[Start Records for processing]
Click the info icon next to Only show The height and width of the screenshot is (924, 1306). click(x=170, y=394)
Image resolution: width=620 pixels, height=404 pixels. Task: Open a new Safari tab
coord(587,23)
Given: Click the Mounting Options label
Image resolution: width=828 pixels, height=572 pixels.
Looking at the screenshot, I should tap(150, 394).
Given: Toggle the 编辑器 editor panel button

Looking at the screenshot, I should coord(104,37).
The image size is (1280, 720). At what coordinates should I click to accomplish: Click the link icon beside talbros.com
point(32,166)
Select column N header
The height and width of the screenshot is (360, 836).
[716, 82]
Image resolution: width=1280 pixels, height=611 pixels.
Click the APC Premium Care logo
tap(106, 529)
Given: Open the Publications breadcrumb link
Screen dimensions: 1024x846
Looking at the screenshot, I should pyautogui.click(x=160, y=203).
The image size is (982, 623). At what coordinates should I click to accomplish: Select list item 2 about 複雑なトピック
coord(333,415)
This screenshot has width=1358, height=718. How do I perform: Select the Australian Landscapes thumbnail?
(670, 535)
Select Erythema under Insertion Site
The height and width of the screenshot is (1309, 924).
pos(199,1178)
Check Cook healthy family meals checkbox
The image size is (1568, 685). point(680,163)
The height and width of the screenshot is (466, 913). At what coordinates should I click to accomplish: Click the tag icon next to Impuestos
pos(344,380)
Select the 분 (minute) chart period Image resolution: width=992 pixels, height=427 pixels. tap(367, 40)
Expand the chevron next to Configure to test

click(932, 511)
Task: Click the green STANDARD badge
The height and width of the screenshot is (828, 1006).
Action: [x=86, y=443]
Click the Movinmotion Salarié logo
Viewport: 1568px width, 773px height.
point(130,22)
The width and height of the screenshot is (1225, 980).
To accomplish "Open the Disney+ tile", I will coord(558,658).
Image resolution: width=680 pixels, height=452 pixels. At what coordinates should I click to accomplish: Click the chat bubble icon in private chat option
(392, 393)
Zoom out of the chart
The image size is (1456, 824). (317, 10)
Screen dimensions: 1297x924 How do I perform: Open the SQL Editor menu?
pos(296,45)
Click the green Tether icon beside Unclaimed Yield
[End Records for processing]
Exercise details> Change every "Image resolution:" in the items above to "Screenshot size:" and write all the items out again with nothing else altered.

Answer below>
Click the info icon next to Only show The height and width of the screenshot is (924, 1306). click(x=170, y=394)
Screenshot size: width=620 pixels, height=404 pixels. Task: Open a new Safari tab
coord(587,23)
Given: Click the Mounting Options label
Screenshot size: width=828 pixels, height=572 pixels.
Looking at the screenshot, I should tap(150, 394).
Given: Toggle the 编辑器 editor panel button

Looking at the screenshot, I should coord(104,37).
The image size is (1280, 720). At what coordinates should I click to accomplish: Click the link icon beside talbros.com
point(32,166)
Select column N header
The height and width of the screenshot is (360, 836).
[716, 82]
Screenshot size: width=1280 pixels, height=611 pixels.
Click the APC Premium Care logo
tap(106, 529)
Given: Open the Publications breadcrumb link
Screen dimensions: 1024x846
Looking at the screenshot, I should pyautogui.click(x=160, y=203).
The image size is (982, 623). At what coordinates should I click to accomplish: Select list item 2 about 複雑なトピック
coord(333,415)
This screenshot has width=1358, height=718. How do I perform: Select the Australian Landscapes thumbnail?
(670, 535)
Select Erythema under Insertion Site
The height and width of the screenshot is (1309, 924).
pos(199,1178)
Check Cook healthy family meals checkbox
The image size is (1568, 685). point(680,163)
The height and width of the screenshot is (466, 913). At what coordinates should I click to accomplish: Click the tag icon next to Impuestos
pos(344,380)
Select the 분 (minute) chart period Screenshot size: width=992 pixels, height=427 pixels. tap(367, 40)
Expand the chevron next to Configure to test

click(932, 511)
Task: Click the green STANDARD badge
The height and width of the screenshot is (828, 1006).
Action: [x=86, y=443]
Click the Movinmotion Salarié logo
Viewport: 1568px width, 773px height.
point(130,22)
The width and height of the screenshot is (1225, 980).
To accomplish "Open the Disney+ tile", I will coord(558,658).
Screenshot size: width=680 pixels, height=452 pixels. At what coordinates should I click to accomplish: Click the chat bubble icon in private chat option
(392, 393)
Zoom out of the chart
The image size is (1456, 824). (317, 10)
Screen dimensions: 1297x924 How do I perform: Open the SQL Editor menu?
pos(296,45)
Click the green Tether icon beside Unclaimed Yield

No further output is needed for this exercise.